THE PROBLEM: Do any lines in the data below contain "will"? If so, copy every one of them.

TASK INPUTS:
..........
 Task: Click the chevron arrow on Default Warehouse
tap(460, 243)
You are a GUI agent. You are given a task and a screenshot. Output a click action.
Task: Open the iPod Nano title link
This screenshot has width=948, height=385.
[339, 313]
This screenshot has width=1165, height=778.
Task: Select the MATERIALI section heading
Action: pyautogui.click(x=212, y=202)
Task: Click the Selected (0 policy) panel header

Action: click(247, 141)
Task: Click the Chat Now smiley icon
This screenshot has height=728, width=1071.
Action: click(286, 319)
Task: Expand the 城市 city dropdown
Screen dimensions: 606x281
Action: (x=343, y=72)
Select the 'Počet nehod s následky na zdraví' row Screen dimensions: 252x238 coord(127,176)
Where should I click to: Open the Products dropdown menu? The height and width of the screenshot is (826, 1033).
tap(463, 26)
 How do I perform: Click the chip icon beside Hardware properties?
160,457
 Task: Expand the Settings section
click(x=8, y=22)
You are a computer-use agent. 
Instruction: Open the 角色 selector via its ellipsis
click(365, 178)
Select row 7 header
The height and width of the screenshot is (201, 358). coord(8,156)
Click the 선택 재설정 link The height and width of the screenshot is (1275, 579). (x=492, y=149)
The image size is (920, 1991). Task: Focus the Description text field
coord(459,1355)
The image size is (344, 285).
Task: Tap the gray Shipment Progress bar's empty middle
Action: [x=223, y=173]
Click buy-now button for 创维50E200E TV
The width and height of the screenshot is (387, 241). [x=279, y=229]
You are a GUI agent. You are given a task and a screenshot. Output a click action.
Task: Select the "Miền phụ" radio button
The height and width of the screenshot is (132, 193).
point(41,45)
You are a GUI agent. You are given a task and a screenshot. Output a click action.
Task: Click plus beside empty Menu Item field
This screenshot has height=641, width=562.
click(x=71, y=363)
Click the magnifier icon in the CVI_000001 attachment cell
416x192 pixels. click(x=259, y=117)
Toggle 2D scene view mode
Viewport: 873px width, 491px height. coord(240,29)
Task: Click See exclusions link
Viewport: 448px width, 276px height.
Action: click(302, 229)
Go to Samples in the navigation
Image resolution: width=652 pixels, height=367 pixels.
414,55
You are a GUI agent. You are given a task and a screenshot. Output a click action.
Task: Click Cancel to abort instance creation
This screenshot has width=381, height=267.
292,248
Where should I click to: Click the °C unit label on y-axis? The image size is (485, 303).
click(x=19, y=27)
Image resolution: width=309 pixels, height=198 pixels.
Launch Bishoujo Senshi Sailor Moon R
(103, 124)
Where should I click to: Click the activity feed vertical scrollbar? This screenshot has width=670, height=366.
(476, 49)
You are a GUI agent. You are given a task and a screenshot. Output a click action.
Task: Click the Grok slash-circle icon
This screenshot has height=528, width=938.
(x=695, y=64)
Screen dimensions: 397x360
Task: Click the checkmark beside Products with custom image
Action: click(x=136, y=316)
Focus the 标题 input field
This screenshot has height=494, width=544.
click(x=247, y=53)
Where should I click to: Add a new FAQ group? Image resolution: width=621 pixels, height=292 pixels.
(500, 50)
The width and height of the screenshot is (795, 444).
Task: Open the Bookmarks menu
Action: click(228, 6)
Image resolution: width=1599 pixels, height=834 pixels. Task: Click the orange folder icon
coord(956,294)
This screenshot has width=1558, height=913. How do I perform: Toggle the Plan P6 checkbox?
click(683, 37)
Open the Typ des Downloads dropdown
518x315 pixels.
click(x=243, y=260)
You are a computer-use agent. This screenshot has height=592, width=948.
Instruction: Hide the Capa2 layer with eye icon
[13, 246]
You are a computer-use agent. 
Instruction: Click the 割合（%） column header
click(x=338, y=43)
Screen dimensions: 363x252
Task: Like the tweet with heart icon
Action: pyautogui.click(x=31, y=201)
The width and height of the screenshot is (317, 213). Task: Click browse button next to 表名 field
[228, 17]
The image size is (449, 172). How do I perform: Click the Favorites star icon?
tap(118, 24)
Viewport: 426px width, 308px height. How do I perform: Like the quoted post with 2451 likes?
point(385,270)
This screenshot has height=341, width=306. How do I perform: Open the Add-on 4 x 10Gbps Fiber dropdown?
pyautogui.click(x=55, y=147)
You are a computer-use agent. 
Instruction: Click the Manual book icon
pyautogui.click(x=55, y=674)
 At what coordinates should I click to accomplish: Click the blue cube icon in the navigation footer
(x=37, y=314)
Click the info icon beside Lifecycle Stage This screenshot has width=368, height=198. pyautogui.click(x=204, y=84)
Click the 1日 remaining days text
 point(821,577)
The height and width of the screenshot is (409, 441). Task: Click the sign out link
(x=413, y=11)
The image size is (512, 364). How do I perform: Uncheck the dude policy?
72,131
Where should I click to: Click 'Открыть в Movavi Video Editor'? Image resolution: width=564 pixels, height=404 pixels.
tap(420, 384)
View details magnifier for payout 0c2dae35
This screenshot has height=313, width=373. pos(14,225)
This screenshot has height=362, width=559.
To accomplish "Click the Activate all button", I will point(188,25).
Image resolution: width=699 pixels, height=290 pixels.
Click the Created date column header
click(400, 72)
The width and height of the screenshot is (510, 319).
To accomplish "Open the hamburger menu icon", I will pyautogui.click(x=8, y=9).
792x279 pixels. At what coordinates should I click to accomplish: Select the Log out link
..........
EXPECTED ANSWER:
To accomplish "Click the Activate all button", I will point(188,25).
To accomplish "Open the hamburger menu icon", I will pyautogui.click(x=8, y=9).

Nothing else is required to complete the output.